• [WHAT YOU ARE ASKED TO DO]: Reproduce these lines word for word, starting at the line that contains "Given: Click the Step Into debugger icon" and ending after the line that contains "pyautogui.click(x=789, y=387)".

• [GIVEN ENTRIES]:
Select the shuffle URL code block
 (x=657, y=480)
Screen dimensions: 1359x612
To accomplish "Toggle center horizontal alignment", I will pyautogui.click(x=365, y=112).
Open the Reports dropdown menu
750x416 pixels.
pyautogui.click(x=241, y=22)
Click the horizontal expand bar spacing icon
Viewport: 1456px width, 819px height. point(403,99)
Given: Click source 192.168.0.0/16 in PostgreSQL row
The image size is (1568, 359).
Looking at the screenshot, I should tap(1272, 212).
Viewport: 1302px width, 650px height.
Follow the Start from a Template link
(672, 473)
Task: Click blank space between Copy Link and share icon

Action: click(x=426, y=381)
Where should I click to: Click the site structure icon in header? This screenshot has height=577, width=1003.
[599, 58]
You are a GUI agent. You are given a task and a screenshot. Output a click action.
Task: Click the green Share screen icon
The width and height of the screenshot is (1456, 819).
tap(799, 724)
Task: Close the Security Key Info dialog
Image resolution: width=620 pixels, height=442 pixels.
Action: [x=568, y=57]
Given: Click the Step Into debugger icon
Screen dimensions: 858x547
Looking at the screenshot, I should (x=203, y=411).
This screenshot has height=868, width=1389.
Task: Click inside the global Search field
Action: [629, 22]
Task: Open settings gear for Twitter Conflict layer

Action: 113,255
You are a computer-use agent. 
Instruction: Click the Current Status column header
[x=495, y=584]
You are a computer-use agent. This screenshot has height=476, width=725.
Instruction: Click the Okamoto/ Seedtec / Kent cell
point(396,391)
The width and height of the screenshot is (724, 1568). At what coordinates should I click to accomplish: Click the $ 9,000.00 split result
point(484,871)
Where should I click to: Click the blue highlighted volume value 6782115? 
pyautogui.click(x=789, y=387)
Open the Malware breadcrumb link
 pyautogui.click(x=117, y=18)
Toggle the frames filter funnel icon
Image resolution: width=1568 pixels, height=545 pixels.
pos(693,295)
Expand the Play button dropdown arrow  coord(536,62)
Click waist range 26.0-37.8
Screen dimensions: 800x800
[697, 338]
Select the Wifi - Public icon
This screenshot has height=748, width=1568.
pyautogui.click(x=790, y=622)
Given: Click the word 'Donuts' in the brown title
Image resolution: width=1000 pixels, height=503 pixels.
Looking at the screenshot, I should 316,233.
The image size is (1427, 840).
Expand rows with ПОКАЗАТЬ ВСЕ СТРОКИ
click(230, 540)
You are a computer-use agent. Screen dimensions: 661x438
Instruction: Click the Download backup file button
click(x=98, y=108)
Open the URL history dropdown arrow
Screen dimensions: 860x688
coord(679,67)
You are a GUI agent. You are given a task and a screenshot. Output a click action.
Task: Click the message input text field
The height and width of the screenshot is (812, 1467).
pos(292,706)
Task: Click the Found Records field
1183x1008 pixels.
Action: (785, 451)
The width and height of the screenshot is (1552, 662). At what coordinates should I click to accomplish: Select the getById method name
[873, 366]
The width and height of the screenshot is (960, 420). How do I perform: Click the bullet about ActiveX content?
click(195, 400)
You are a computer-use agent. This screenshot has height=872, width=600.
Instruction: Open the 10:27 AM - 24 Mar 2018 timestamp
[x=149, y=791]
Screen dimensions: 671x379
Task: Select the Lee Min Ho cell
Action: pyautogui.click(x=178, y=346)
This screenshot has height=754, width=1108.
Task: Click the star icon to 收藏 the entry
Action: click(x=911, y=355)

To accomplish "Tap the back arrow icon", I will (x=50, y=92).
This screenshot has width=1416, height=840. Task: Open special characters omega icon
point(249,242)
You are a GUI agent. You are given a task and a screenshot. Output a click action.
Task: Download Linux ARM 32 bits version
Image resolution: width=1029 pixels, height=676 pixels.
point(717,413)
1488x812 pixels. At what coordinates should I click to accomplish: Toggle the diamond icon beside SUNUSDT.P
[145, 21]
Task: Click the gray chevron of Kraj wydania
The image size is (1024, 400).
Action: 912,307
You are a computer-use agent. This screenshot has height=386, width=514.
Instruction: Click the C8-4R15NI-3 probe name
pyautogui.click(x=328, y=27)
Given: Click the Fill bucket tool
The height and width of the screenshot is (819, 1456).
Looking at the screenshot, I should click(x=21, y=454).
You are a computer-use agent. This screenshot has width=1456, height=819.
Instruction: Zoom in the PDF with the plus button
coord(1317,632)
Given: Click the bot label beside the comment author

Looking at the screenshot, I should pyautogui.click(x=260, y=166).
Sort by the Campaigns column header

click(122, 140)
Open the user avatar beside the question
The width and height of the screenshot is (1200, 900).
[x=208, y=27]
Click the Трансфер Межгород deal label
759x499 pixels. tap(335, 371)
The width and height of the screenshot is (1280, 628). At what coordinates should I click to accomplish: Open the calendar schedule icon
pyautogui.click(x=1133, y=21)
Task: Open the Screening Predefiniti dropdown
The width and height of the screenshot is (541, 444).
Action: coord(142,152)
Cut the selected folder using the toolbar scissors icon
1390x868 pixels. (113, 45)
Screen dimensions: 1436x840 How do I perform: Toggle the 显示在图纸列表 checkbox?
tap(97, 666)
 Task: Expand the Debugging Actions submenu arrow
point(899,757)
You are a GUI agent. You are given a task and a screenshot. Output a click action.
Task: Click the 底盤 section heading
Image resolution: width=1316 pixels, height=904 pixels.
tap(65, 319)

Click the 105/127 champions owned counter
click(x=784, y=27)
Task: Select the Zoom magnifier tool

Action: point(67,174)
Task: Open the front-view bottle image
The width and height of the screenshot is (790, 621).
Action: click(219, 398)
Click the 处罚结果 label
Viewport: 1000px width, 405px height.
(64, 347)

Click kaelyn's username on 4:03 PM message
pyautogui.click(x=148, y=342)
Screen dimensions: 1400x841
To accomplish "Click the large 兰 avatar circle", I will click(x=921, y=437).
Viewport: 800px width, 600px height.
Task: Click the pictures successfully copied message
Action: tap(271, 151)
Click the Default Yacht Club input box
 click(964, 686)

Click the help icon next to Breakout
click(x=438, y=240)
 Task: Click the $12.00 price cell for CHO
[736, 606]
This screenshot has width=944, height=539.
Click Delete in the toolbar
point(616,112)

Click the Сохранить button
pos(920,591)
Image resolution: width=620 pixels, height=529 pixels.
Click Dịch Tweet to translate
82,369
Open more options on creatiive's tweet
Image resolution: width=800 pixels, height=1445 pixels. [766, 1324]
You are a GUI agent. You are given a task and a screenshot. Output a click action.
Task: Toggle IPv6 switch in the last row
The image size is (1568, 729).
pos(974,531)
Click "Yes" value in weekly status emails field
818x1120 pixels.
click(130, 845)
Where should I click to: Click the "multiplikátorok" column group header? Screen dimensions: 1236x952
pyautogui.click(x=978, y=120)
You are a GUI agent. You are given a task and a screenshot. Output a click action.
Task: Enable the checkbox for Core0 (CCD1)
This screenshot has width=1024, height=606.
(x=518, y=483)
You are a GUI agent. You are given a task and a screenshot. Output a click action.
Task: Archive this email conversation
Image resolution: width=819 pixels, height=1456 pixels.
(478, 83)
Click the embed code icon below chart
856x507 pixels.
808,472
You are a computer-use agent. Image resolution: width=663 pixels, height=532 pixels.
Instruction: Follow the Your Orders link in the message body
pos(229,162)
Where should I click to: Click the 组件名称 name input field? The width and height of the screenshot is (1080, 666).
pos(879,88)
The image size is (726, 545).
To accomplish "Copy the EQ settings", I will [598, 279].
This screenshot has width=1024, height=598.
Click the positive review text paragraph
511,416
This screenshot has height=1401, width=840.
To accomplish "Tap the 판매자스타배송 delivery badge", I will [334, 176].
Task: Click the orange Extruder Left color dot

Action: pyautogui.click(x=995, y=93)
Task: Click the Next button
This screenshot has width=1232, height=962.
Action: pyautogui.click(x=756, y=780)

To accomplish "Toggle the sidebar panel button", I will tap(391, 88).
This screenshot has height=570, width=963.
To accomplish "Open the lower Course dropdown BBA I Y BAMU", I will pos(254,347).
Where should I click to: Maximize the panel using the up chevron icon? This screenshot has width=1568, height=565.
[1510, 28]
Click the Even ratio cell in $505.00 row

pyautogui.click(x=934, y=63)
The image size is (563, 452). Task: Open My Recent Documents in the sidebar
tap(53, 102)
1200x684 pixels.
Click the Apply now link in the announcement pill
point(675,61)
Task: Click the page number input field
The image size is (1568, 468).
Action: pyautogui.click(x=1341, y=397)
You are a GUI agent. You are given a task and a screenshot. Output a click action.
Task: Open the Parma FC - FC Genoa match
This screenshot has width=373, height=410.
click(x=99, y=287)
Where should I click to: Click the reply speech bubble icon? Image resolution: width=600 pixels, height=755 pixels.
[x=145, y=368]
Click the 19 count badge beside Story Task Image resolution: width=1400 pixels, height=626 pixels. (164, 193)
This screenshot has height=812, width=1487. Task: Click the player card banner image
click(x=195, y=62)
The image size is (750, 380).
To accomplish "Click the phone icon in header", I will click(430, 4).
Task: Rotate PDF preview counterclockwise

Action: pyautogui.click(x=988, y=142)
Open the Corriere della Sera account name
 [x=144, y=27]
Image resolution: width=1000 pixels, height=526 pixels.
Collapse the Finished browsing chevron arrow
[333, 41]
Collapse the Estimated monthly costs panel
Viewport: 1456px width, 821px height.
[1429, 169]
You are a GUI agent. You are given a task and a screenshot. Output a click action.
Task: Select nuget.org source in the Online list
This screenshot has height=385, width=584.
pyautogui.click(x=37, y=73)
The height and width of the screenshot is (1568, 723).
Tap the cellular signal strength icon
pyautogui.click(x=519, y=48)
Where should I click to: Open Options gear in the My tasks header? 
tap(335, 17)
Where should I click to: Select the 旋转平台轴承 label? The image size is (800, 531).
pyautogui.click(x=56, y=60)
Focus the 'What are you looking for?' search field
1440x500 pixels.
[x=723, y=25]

• [REPLY]:
Given: Click the Step Into debugger icon
Screen dimensions: 858x547
Looking at the screenshot, I should (x=203, y=411).
This screenshot has height=868, width=1389.
Task: Click inside the global Search field
Action: [629, 22]
Task: Open settings gear for Twitter Conflict layer

Action: 113,255
You are a computer-use agent. 
Instruction: Click the Current Status column header
[x=495, y=584]
You are a computer-use agent. This screenshot has height=476, width=725.
Instruction: Click the Okamoto/ Seedtec / Kent cell
point(396,391)
The width and height of the screenshot is (724, 1568). At what coordinates should I click to accomplish: Click the $ 9,000.00 split result
point(484,871)
Where should I click to: Click the blue highlighted volume value 6782115? 
pyautogui.click(x=789, y=387)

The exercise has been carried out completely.